Over-by-over report: Can England mount a real fightback on day three at Trent Bridge? Join our writers to find out
Pope looked such a good player when he first broke into the team, and looks that again – the off-stump guard to which he changed closed off that side of the pitch to him, and now he’s back on middle he’s able to score so much more freely. It just didn’t make sense that someone so deft limit themselves to one side of the wicket, and he takes one more to cover point, then the ball is changed for the third time this innings.
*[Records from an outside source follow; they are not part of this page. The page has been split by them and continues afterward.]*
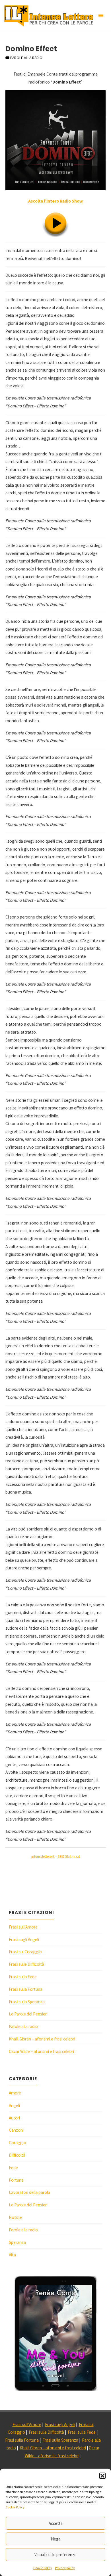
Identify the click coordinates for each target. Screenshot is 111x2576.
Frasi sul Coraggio (25, 1951)
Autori (14, 2118)
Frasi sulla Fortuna (25, 1989)
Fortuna (16, 2180)
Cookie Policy (15, 2507)
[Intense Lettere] (48, 15)
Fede (13, 2167)
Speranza (17, 2242)
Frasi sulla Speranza (27, 2001)
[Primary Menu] (101, 15)
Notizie (15, 2217)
“As a lad of 14 years,” begins Chris Harrison – “a decent bat and a purveyor of quickish hooping outswingers—I played a cup match against England RU player Dusty Hare’s Collingham team. I went in at no. 5 and made a decent 40-odd after a dodgy start. Dusty was quite the sledger behind the stumps and chirped away throughout my innings, speculating about my appearance, legitimacy, gender, sexual preferences and much else.
When Collingham replied, we took the first few wickets cheaply, including a lad who—like Dusty—was a semi-regular in the Notts county team. Dusty came in and started bludgeoning the ball around the place and was quickly past 30. Skip threw the ball to me. My first delivery was on a length and swinging onto off stump. Four through midwicket. The second was the same, but quicker. Four through mid off.
The following season we played Collingham in a friendly, again against a line-up featuring Dusty Hare. When I went in to bat, he began chirping again. A broad Notts voice from the gully area stage-whispered ‘Tek care, Dusteh. Don’t annoy him. This is the you-erth that made you look a right tw*t last year.’ I was still giggling three balls later when I lost my off peg.”